I know that the addition of an common ion will push the equilibrium in a direction which tends to reduce the concentration of that ion. That means the equilibrium will move to the left, and the solubility of the compound will reduce. But please check my calculation below. I will just calculate the solubility of PbCl2 without a common ion.

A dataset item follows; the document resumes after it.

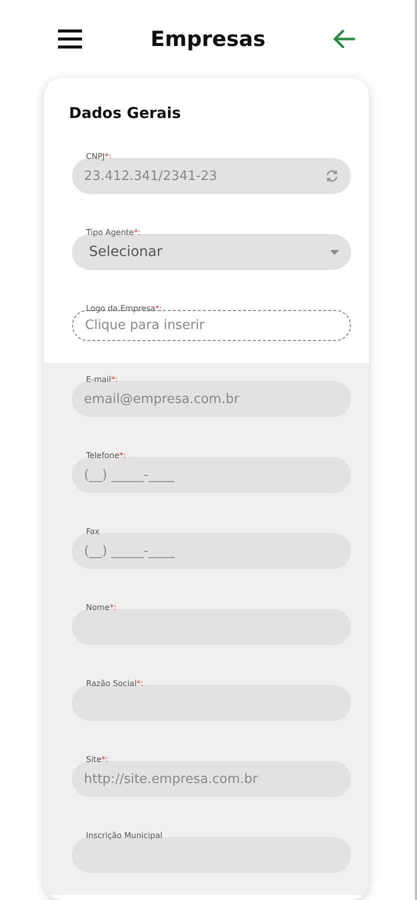  What do you see at coordinates (102, 380) in the screenshot?
I see `field-label: E-mail*:` at bounding box center [102, 380].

(2) Ksp=(Pb2+)(Cl-)^2-->1.6x10^-5=x(2x)^2-->1.6x10^-5=4X^3
-->x=0.016M

when I compared the 2 solubilities, the one with an common ion is more soluble, did I do anything wrong? Shouldn't (2) be more soluble than (1)?

#### Ryltar

##### Full Member
10+ Year Member
Looks like the common ion, KCl, is too small in relation to Ksp, thus the estimation method cannot be used. 0.016 is greater than 0.01. For example, here is the solution using 0.1M KCl instead of 0.01M.

Ksp = x(0.1)^2
x(0.01) = 1.6E-5
x= 1.6E-3 = 0.0016

Ksp = 4X^3
4X^3 = 1.6E-5
X^3 = 0.4E-5
X = 0.16

#### LTami

##### Full Member
10+ Year Member
Thanks for replying. It is clear now. Thank you.